> **DATA**:
○ ○ ○ ○

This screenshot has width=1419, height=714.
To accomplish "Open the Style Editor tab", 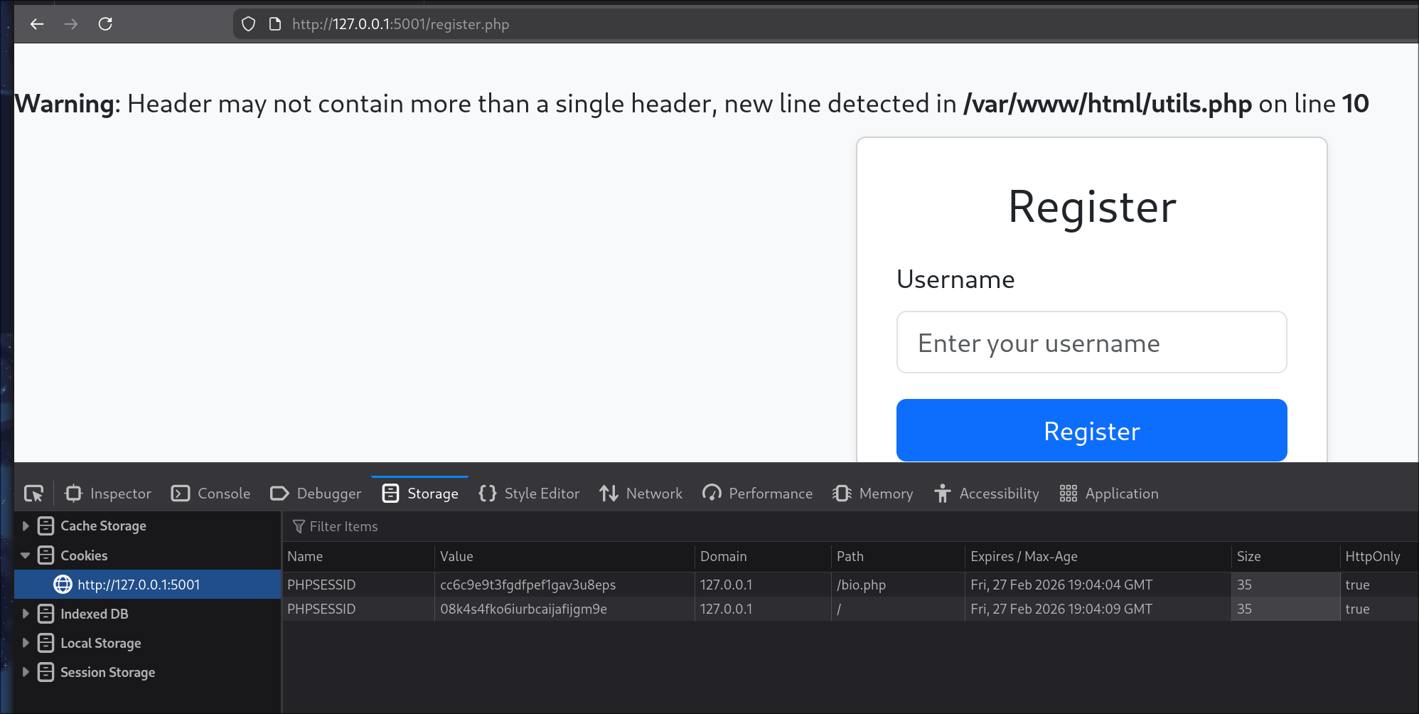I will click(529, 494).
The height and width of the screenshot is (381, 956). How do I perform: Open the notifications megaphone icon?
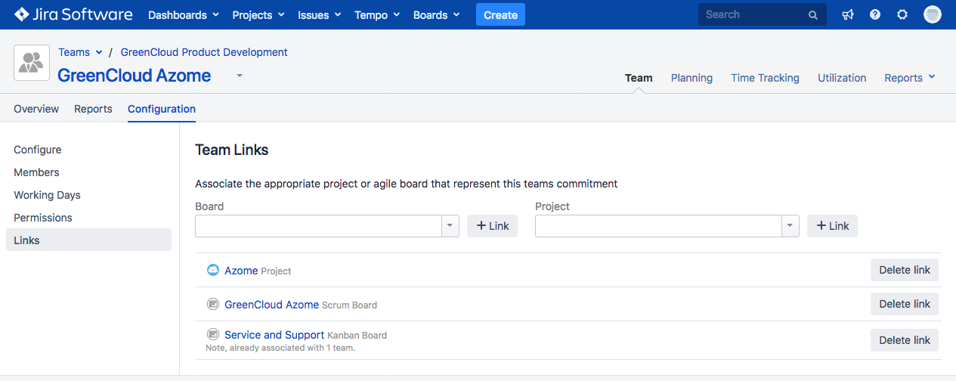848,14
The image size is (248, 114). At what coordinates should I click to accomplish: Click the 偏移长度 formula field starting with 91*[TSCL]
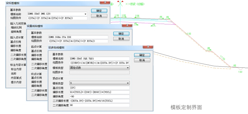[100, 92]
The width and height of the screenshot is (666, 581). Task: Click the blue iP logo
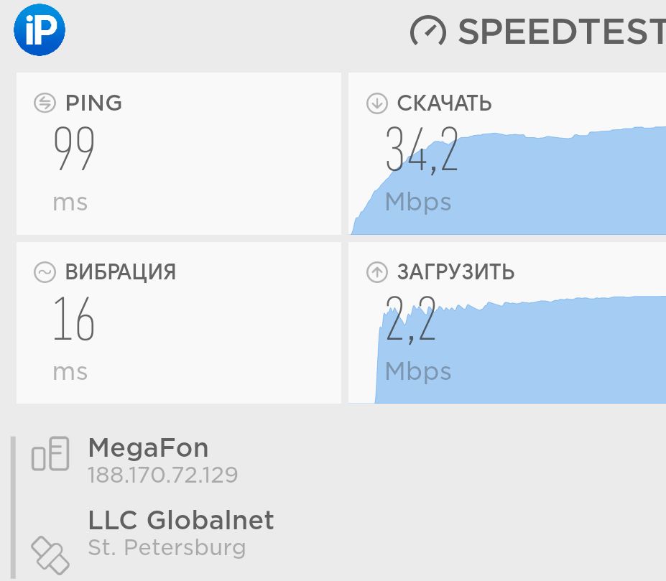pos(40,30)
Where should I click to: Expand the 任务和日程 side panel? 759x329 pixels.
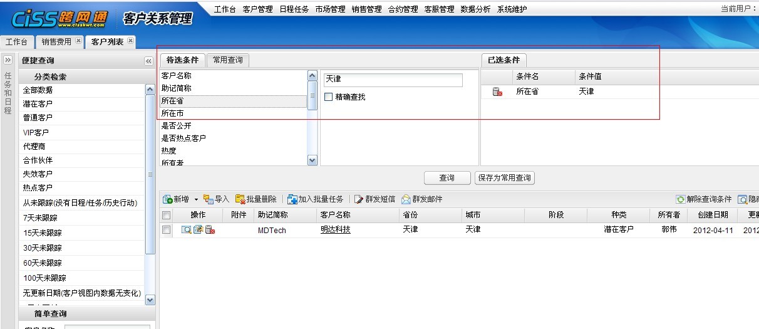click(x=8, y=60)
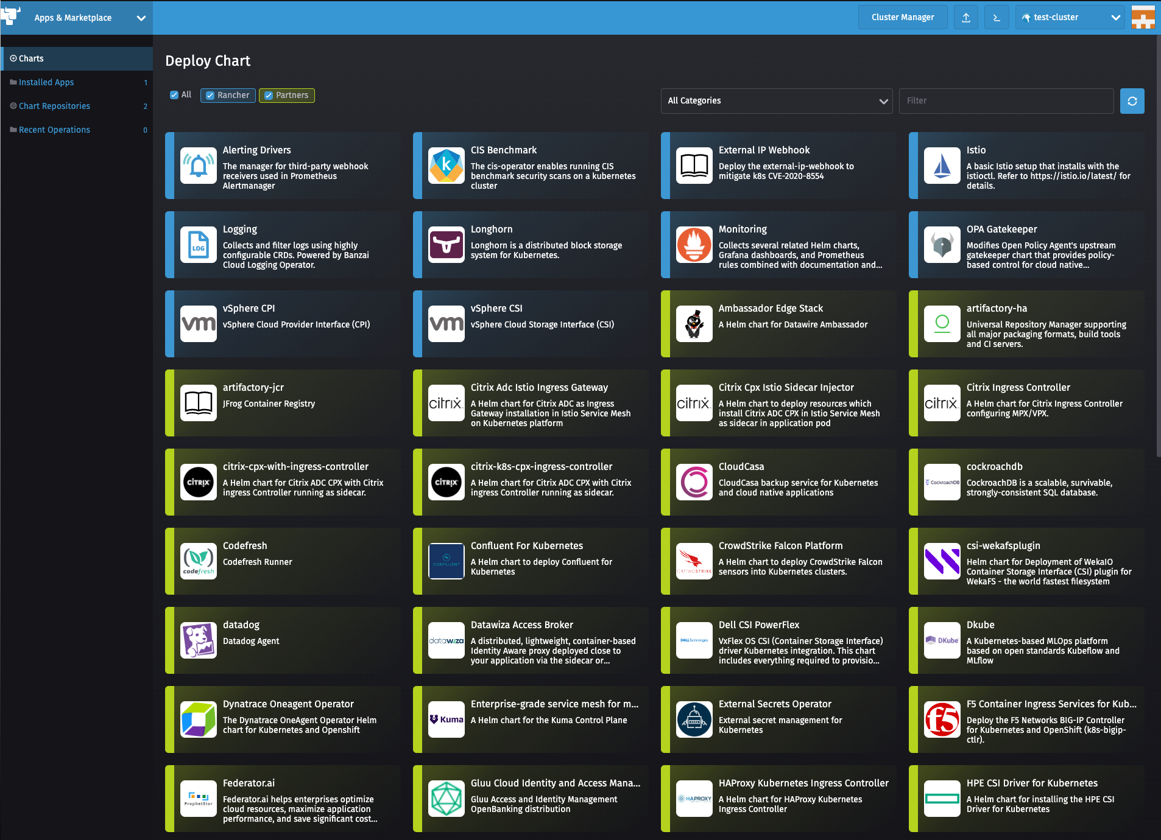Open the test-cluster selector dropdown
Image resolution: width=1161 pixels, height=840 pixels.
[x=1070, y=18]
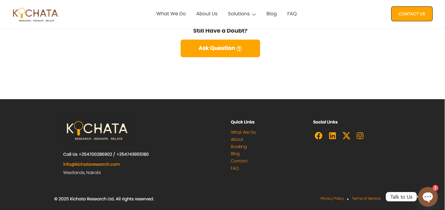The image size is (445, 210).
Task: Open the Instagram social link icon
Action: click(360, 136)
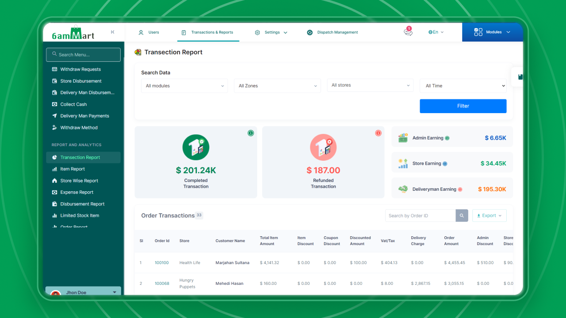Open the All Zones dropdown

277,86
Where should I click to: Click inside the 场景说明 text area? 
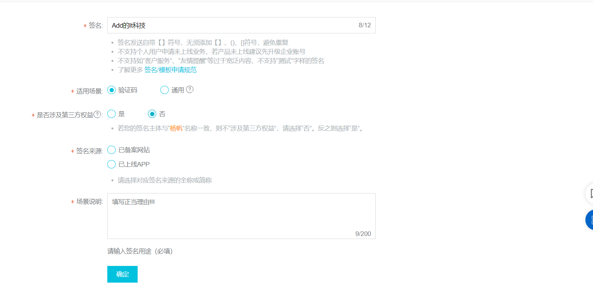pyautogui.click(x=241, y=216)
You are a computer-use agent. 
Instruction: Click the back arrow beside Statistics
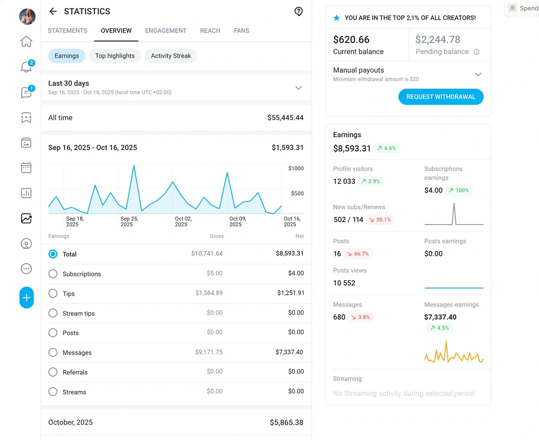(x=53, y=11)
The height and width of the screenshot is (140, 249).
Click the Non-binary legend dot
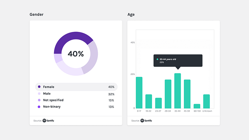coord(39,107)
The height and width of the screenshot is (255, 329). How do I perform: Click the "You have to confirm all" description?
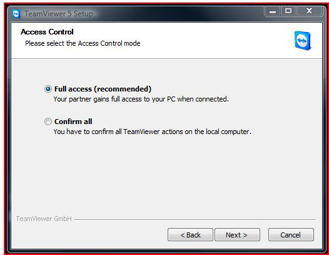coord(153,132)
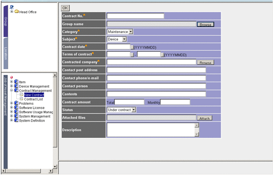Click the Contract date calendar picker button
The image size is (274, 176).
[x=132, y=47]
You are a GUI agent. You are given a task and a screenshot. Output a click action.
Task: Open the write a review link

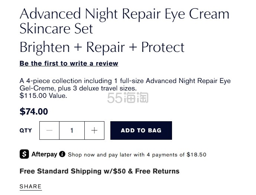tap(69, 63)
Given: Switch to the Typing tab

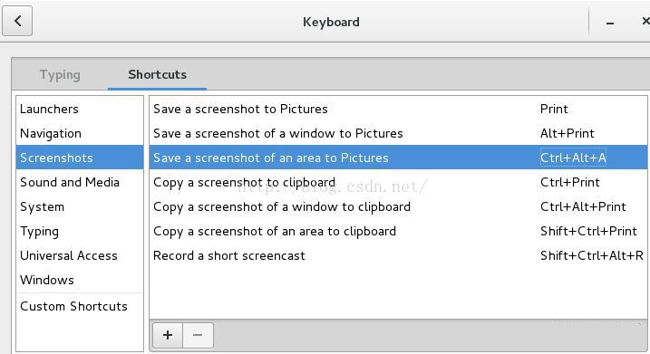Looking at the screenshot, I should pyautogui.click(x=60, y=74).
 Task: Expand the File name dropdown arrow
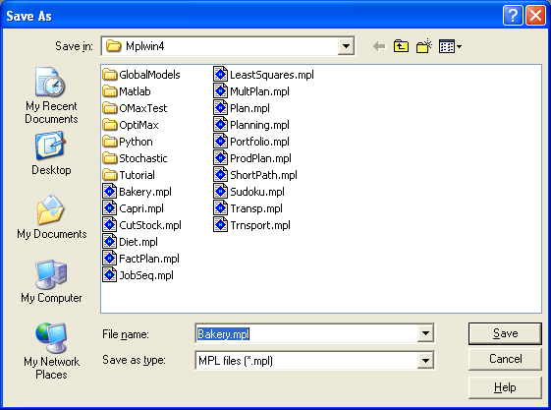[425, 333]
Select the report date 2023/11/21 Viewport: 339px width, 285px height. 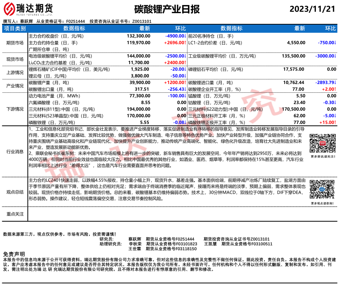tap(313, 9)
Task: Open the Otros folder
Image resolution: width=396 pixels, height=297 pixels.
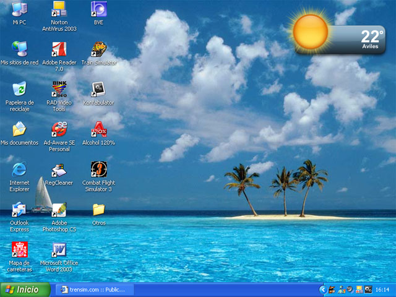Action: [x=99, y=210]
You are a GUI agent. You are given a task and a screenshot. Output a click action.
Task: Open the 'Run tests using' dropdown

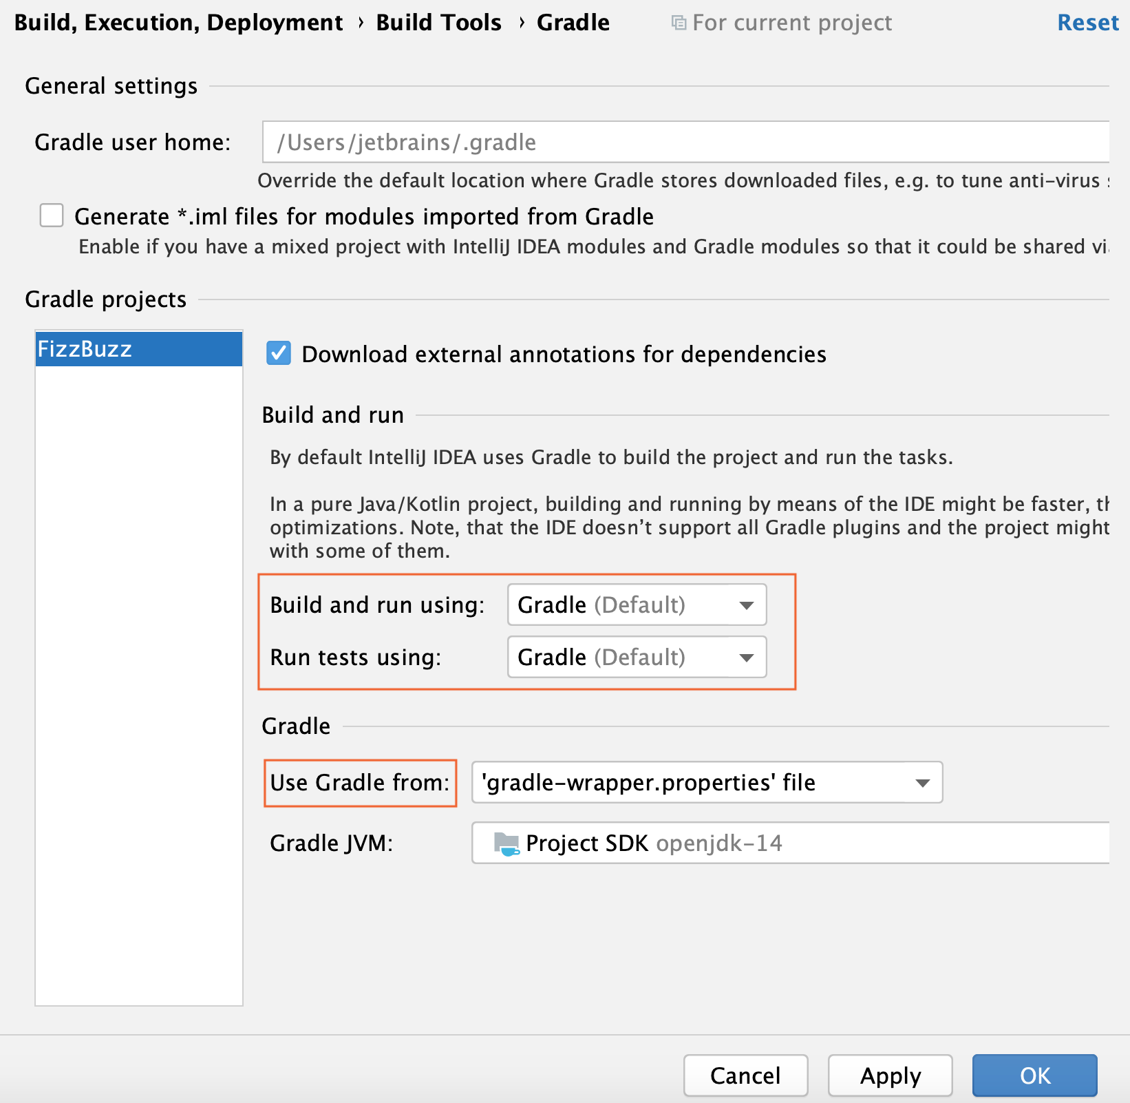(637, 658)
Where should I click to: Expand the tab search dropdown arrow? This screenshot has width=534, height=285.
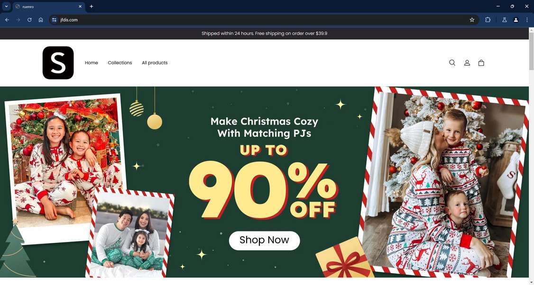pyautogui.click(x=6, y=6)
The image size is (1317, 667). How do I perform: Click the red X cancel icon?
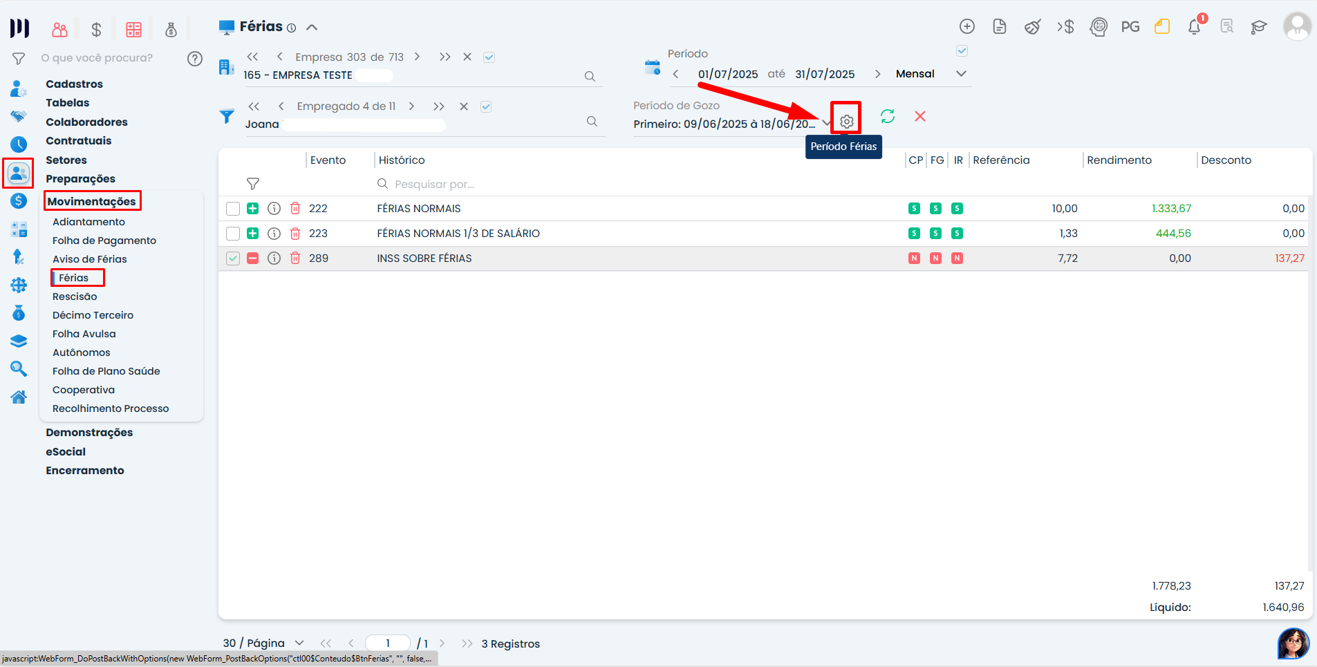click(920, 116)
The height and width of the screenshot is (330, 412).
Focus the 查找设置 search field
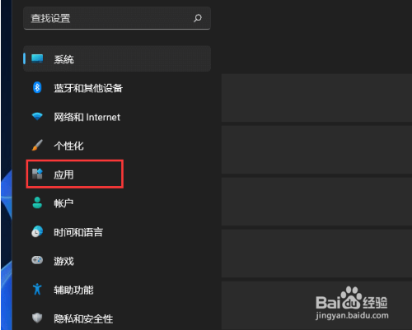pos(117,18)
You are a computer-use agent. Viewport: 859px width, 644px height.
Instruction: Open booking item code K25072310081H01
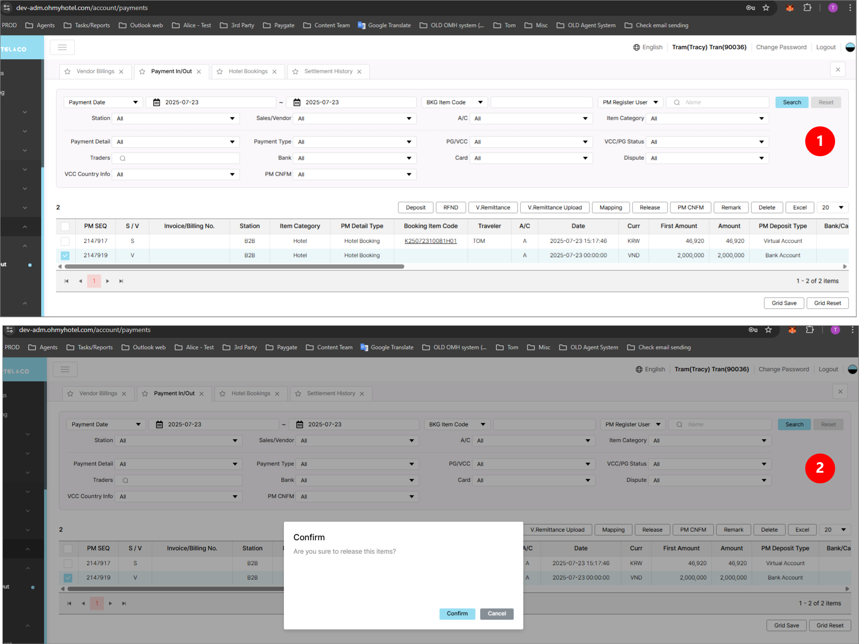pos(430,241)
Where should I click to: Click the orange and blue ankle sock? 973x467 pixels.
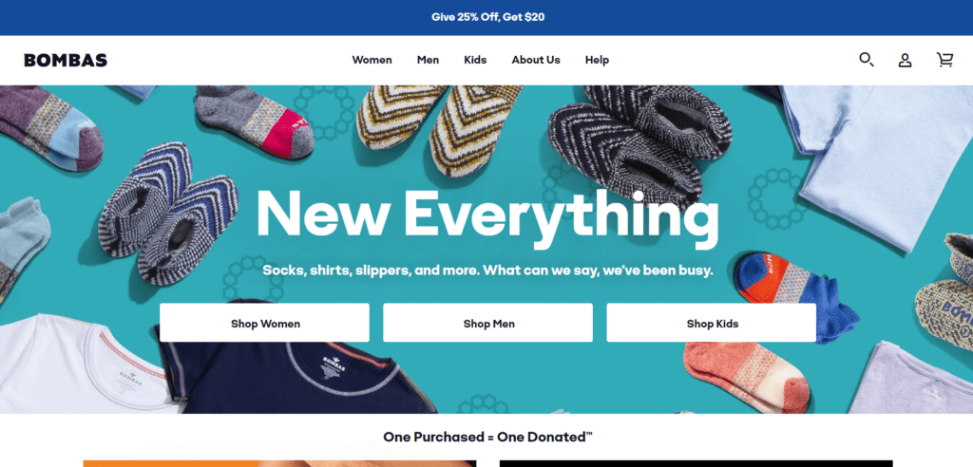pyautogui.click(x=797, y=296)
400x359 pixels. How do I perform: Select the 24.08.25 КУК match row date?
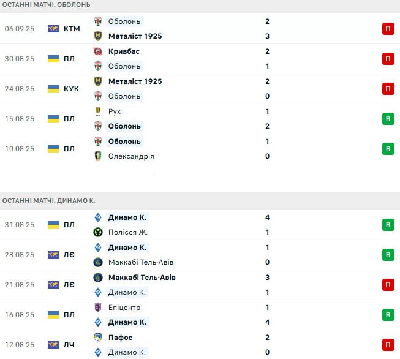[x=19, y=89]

○ ○ ○ ○

> **PROBLEM**: Set out, exactly as given, the line that contains "Instruction: Open booking" along with each line after it through the end of the records above; omit the pictures.

> **TASK ANSWER**:
Instruction: Open booking item code K25072310081H01
pos(430,241)
Where should I click to: Click the orange and blue ankle sock? 973x467 pixels.
pyautogui.click(x=797, y=296)
400x359 pixels. How do I perform: Select the 24.08.25 КУК match row date?
[x=19, y=89]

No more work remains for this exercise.